RUTH

A CONCORDANCE-BASED TEXT ENCODING PROGRAM

Øystein Reigem

TEXT ENCODING

In many areas of research, especially in the humanities, there is a need to analyse texts. Where large and complex texts are involved, one would like to use the computer for that purpose. Some computer analyses can be made on the basis of the text itself, but in many cases this places too heavy a burden on the analysis tools - the computer programs. E.g. a program that were to measure the degree of irony in a literary text would have to be very intelligent indeed. The solution to this problem is to code the texts prior to the analysis, i.e to mark or "tag" the various text elements relevant to the study. The codes or marks or tags should contain the necessary information characterizing the semantics and morpho|ogy of the elements.

Within the humanities the need for text encoding has received a lot of attention lately, especially through the international Text Encoding Initiative (TEI) project. The need for coding arises not only when texts are to be analysed, but also when texts are to be exchanged between researchers, institutions or projects. TEI base their recommendations on the Standard Generalized Markup Language (SGML), and so the TEI recommendations specify a comprehensive encoding of various text features from the overall structure down to minute details. For more information on TEI and SGML see the article The Text Encoding Initiative: A Progress Report by Lou Burnard, Oxford University Computing Service, in Humanistiske Data 3-90; the report Living with Guidelines, from the European TEI Workshop in Oxford 1þ2 July by Donald Spaeth in this issue; and the forthcoming report (in Norwegian) from a seminar on text encoding arranged in Bergen 21þ22 June by the Norwegian Computing Centre for the Humanities (NCCH) and the Wittgenstein Archivesin Bergen.

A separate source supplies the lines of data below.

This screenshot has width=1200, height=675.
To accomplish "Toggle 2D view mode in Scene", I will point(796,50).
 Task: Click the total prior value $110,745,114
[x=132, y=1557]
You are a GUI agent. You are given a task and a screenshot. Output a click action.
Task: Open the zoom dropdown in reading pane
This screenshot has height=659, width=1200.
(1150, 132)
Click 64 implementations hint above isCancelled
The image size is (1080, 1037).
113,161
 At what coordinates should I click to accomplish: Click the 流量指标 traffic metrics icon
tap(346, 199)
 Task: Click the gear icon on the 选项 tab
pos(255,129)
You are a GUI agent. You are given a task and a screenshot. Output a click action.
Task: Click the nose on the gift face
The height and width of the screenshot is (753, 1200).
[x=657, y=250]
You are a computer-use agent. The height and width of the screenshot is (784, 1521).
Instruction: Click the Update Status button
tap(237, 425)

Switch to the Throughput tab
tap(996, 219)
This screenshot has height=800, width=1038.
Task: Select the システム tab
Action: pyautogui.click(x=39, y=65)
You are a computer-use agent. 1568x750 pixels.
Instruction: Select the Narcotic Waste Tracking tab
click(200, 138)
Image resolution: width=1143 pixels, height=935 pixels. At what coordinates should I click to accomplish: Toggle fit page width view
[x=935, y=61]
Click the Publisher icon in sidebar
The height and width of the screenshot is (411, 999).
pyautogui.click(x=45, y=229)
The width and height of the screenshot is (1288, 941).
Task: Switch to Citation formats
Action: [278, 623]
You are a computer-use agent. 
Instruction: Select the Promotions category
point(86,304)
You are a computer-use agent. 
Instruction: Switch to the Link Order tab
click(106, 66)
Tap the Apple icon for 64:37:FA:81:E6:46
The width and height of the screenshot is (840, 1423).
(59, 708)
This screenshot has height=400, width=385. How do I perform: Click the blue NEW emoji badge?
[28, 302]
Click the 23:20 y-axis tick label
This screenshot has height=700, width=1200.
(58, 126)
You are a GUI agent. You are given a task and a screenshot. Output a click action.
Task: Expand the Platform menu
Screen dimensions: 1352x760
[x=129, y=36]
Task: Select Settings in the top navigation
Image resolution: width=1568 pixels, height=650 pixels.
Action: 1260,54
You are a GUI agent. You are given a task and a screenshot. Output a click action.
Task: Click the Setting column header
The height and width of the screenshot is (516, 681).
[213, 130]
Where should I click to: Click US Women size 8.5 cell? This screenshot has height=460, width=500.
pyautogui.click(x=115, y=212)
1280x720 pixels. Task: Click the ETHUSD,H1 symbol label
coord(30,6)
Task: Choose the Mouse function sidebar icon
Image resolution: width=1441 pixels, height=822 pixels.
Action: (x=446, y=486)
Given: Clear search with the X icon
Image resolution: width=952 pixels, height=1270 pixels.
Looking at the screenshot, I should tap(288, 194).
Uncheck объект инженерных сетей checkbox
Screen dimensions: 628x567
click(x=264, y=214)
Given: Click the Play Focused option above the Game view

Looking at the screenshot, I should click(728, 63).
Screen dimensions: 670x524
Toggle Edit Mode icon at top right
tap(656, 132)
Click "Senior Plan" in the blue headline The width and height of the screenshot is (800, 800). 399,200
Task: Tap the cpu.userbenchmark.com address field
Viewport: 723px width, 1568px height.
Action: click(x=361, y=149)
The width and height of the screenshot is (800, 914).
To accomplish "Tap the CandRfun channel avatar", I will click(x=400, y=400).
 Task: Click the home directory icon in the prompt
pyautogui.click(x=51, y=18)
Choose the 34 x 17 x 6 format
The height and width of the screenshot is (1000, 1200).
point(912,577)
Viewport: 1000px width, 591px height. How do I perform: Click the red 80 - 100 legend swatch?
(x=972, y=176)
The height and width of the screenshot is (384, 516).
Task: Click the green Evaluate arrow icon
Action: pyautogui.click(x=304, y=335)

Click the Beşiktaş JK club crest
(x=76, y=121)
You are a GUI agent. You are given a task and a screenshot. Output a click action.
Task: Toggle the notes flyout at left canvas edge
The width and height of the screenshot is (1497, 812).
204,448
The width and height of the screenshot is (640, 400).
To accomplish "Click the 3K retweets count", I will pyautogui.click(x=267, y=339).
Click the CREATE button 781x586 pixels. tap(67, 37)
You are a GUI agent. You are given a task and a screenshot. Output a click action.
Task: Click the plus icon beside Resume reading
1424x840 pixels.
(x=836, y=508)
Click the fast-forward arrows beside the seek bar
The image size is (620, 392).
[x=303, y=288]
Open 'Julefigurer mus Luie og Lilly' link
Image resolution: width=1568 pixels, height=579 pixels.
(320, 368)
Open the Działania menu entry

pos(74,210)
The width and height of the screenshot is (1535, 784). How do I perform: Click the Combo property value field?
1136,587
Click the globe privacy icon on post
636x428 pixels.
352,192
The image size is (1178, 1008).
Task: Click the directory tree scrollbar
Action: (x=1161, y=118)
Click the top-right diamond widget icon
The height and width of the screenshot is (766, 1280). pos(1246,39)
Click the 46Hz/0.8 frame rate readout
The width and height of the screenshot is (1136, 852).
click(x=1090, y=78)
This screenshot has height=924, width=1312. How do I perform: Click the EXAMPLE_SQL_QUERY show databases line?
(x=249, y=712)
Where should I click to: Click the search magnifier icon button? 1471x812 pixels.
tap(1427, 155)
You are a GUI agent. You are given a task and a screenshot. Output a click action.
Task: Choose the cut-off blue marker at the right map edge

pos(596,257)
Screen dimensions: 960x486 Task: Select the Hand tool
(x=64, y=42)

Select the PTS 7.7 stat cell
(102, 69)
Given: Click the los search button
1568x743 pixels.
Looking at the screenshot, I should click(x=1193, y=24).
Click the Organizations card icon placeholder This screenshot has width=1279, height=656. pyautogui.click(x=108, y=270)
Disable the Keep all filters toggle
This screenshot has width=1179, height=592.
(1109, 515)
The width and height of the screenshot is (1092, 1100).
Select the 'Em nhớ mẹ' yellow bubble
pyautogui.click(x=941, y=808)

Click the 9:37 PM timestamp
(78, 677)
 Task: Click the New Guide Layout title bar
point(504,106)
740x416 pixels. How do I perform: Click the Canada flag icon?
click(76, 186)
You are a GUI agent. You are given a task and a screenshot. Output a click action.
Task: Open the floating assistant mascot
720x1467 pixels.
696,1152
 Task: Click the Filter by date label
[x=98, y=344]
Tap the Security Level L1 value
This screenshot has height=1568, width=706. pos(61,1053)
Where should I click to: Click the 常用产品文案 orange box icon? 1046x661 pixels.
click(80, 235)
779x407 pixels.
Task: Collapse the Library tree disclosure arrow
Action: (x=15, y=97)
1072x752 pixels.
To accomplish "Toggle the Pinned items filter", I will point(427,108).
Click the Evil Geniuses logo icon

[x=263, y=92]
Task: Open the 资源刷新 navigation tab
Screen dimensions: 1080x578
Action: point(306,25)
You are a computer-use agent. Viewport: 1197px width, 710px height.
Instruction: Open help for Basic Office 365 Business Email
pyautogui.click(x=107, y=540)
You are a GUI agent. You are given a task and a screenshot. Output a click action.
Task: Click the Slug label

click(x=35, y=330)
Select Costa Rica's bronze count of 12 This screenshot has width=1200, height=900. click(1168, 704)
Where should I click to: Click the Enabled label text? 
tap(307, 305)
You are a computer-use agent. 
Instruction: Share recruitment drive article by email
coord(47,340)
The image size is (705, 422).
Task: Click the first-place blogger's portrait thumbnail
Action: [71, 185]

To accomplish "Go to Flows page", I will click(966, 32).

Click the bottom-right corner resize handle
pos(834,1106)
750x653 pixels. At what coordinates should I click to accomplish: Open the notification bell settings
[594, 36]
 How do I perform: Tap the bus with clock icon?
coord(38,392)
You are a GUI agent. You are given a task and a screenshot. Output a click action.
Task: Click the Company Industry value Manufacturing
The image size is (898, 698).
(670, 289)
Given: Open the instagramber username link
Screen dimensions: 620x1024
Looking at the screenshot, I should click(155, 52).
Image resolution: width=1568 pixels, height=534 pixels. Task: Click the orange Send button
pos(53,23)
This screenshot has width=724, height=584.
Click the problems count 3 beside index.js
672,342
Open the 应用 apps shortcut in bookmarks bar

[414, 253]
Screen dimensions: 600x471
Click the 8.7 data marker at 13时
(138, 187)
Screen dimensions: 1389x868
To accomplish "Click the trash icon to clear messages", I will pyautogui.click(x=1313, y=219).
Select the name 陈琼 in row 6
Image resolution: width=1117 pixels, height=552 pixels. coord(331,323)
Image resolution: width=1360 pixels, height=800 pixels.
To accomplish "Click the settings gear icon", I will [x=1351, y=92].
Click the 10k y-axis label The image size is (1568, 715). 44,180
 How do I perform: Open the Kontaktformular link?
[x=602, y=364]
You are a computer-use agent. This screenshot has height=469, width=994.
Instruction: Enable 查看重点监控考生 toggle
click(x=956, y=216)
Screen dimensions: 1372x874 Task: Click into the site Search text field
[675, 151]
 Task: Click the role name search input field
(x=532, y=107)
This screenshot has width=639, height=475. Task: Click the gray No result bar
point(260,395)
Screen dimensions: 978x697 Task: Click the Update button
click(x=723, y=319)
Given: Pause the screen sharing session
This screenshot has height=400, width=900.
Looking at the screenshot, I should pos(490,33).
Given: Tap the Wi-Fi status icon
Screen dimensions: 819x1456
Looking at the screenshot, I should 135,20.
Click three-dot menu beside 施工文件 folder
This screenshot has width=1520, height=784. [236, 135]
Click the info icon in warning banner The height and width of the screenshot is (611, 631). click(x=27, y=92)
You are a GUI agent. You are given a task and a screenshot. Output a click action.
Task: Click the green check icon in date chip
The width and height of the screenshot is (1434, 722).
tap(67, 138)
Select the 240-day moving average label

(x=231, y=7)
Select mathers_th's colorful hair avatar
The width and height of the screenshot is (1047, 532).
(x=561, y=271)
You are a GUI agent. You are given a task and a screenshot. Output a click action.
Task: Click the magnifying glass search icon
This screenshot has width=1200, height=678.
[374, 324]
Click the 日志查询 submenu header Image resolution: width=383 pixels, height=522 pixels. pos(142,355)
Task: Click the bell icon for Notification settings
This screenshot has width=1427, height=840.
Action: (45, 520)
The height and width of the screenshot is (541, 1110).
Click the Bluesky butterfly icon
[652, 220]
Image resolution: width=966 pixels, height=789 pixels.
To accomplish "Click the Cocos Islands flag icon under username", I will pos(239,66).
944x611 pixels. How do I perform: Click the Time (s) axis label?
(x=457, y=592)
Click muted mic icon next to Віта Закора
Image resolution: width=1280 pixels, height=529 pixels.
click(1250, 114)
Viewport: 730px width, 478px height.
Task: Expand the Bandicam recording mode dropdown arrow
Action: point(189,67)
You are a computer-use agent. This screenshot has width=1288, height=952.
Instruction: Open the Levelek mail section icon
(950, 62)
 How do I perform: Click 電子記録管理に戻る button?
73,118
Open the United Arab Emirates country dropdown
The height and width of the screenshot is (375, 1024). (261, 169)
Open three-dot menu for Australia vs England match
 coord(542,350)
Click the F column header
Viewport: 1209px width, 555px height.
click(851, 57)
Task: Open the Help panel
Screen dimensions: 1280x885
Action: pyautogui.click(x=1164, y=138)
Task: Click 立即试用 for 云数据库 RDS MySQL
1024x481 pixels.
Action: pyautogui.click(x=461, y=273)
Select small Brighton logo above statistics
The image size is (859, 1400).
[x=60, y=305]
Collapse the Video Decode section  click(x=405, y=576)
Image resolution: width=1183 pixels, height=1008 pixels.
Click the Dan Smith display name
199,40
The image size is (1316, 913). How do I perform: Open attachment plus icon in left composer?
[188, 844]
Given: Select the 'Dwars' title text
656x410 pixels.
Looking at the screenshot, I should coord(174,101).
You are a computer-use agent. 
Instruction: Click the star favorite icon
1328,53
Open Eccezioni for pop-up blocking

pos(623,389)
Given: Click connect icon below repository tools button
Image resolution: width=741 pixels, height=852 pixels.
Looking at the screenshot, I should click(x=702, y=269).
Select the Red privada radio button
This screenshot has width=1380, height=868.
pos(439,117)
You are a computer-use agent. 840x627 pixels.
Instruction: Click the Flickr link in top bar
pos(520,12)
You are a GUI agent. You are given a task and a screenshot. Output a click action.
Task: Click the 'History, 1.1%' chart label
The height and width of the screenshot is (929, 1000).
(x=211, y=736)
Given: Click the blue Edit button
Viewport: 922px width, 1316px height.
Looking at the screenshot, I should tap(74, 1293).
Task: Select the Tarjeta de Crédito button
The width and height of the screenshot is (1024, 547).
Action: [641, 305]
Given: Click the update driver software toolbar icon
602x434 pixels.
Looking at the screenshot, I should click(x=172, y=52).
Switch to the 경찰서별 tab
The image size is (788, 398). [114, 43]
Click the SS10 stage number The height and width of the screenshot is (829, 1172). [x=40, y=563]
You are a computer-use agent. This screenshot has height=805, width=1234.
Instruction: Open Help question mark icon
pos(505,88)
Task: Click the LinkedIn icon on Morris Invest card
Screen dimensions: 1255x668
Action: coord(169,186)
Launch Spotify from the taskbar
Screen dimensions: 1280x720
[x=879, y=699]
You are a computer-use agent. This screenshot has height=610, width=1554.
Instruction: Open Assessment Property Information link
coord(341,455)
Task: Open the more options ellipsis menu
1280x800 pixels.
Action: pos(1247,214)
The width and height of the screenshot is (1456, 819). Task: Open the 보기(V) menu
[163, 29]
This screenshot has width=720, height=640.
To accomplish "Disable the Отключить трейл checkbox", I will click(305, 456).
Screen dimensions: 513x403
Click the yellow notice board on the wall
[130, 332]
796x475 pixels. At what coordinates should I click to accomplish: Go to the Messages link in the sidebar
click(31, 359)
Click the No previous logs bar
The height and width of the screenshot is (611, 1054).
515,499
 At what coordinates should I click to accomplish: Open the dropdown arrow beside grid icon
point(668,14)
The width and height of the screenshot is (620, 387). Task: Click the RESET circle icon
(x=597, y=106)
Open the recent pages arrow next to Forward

Other areas with a marked (no pun intended) interest in text encoding, are the publishing industry and those concerned with the transmission of electronic documents (EDI). SGML offers portability and device and program independence.

ENCODING PROGRAMS

Coding can be done manually, but there is obviously a great need for programs helping the user in the process, both programs conforming to SGML (and TEI), and others (like RUTH). Still there are rather few SGML-conformant programs for encoding/editing, and also few SGML-conformant programs for other purposes like filtering, formatting, retrieval and analysis of encoded texts.

RUTH

RUTH is an interactive text encoding program. RUTH reads an uncoded (or partially coded) text file, permits the user to add, delete or alter codes, and finally writes the coded text to another file.

RUTH does not conform to SGML or TEI. The main difference is that RUTH does not handle the full range of features found in the SGML standard or TEI recommendations. RUTH can be used to encode "short" elements like words and expressions, and also points in the text.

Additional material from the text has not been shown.